**GOAL OF THE EXERCISE**
List every reputation figure shown in the forum thread below about filtering a pandas column by substrings.
* Begin TEXT PASSAGE *
Reputation: 317
I am familiar with filtering a dataframe if the value of a column can be found in a list, but I can't figure out how to implement the reverse case, iterating through values in a list to see if those values are contained in the column value.
For example, my df has a column with values like:
df = pd.DataFrame({'column':['abc', 'def', 'ghi', 'abc, def', 'ghi, jkl', 'abc']})
column
0 abc
1 def
2 ghi
3 abc, def
4 ghi, jkl
5 abc
Note that all values are strings, including values like 'abc, def'
I also have a list of two values I want to filter by: filter_list = ['abc', 'jkl']
so that I keep these values where they are found in the df column.
I want to filter the dataframe column if the value in the list is contained in the column, such that the final output in this case would be 'column' = ['abc', 'abc, def', 'ghi, jkl', 'abc']
column
0 abc
1 abc, def
2 ghi, jkl
3 abc
I want to keep the rows where "abc"/"jkl" are contained.
My first thinking was using list comprehension in a lambda function, but that throws an error:
dataframe = dataframe[dataframe['column'].apply(labmda x: f for f in filter_list in x])]
Note I cannot use the .isin()
method because that wont capture the complex strings like 'abc, def'
Looking for thought's on how to do this. I cannot use the re package. I only have access to pandas/numpy.
UPDATE:
Big thank you to Balaji! The working solution:
keeping list values:
dataframe[pd.notna(dataframe[column]) & dataframe[column].astype(str).str.contains('|'.join(filter_list))]
filtering out:
dataframe[pd.notna(dataframe[column]) & ~dataframe[column].astype(str).str.contains('|'.join(filter_list))]
Upvotes: 2
Views: 6266
Reputation: 5012
Here you go:
df = pd.DataFrame({'column':['abc', 'def', 'ghi', 'abc, def', 'ghi, jkl', 'abc']})
contains_filter = '|'.join(filter_list)
df = df[pd.notna(df.column) & df.column.str.contains(contains_filter)]
Output:
column
0 abc
3 abc, def
4 ghi, jkl
5 abc
Upvotes: 4
Reputation: 23099
str,contains
is the usual way to go, but lets look at an alternate method. We can use .stack
and isin
if your string column is separated by commas.
filter_list = ['abc', 'jkl']
s = df['column'].str.split(',',expand=True).stack().str.strip()
df_filter = df.loc[s[s.isin(filter_list)].index.get_level_values(0)]
print(df_filter)
column
0 abc
3 abc, def
4 ghi, jkl
5 abc
Upvotes: 1
* End TEXT PASSAGE *
* Begin INFORMATION SUPPLIED *
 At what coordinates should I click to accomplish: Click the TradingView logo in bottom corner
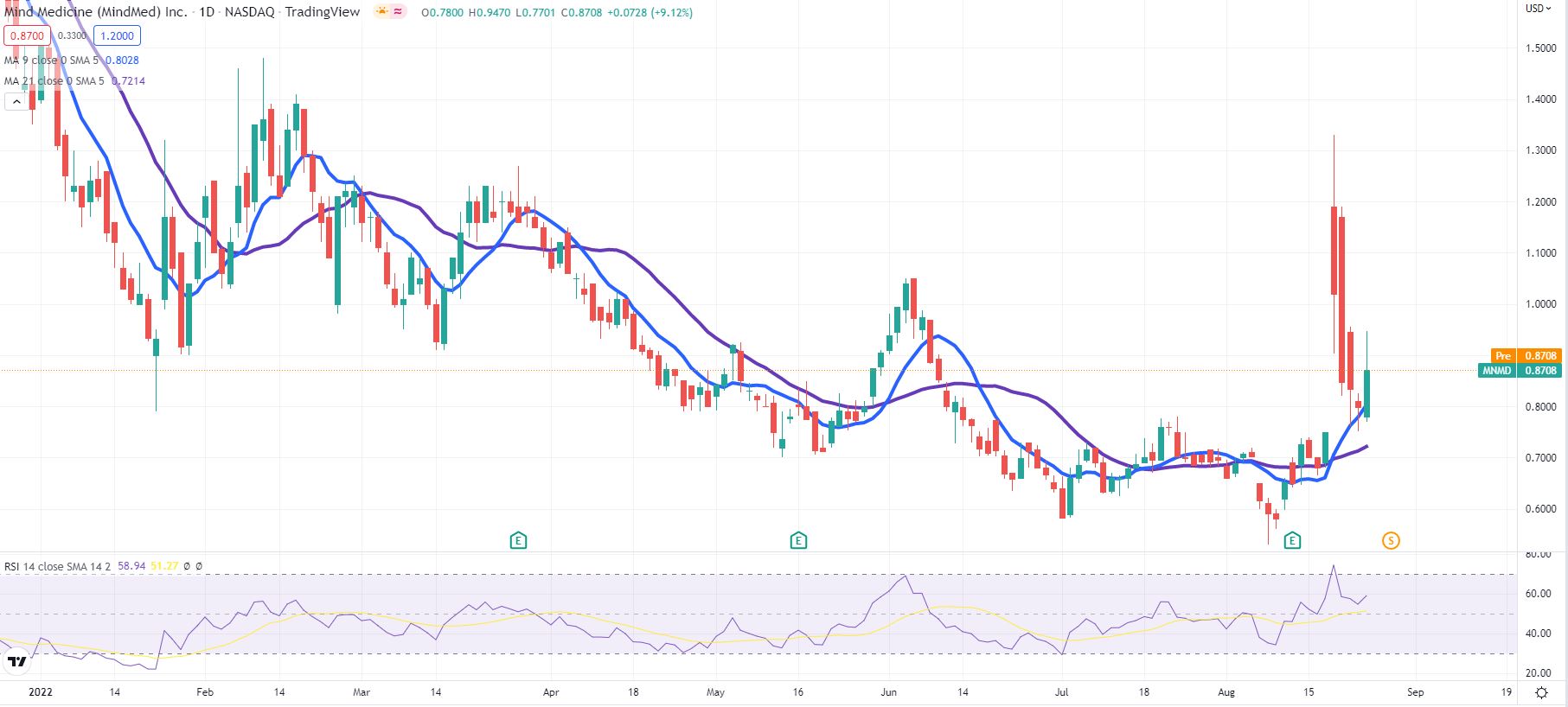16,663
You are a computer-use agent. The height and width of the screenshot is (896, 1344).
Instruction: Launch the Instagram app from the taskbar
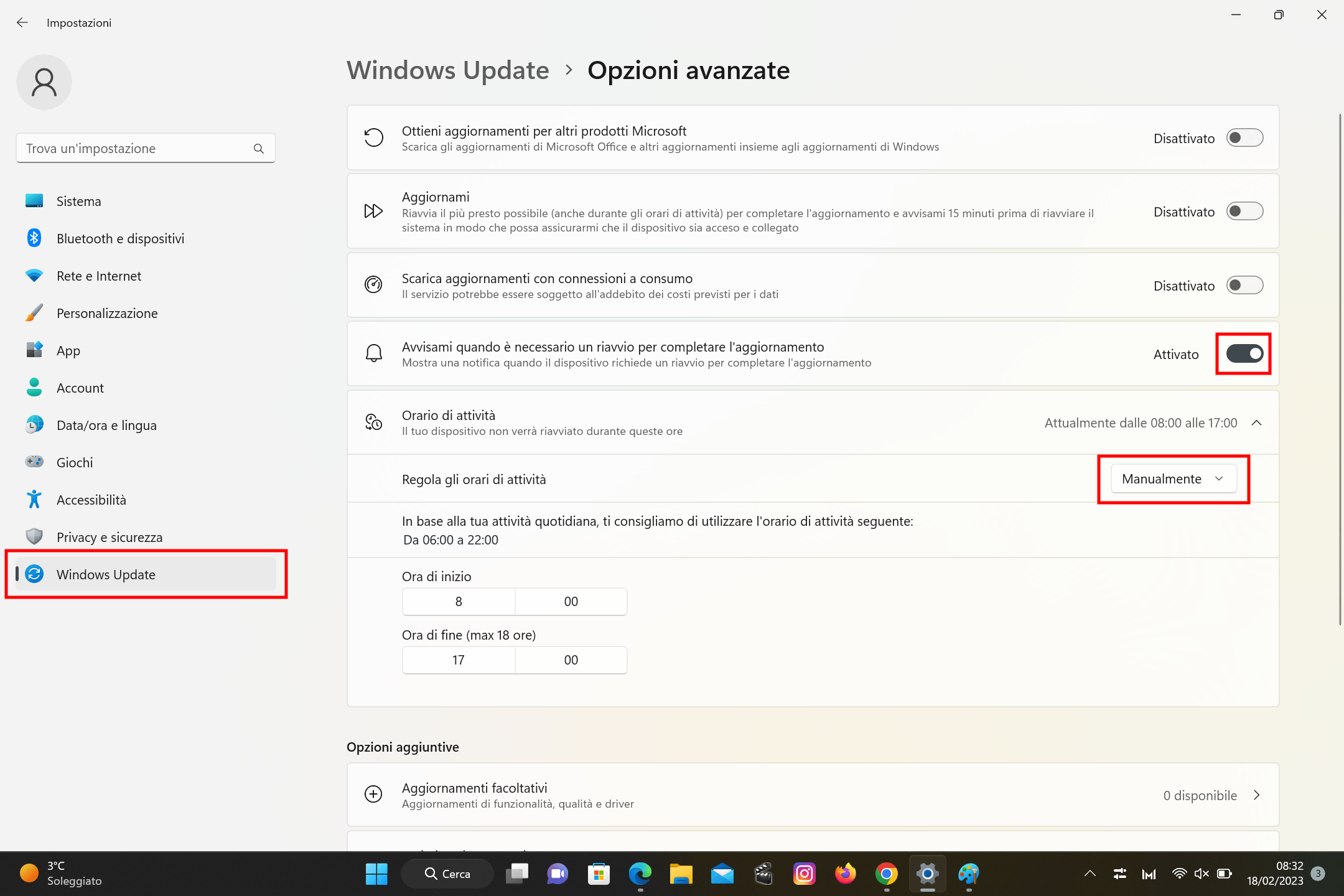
* End INFORMATION SUPPLIED *
**TASK ANSWER**
317, 5012, 23099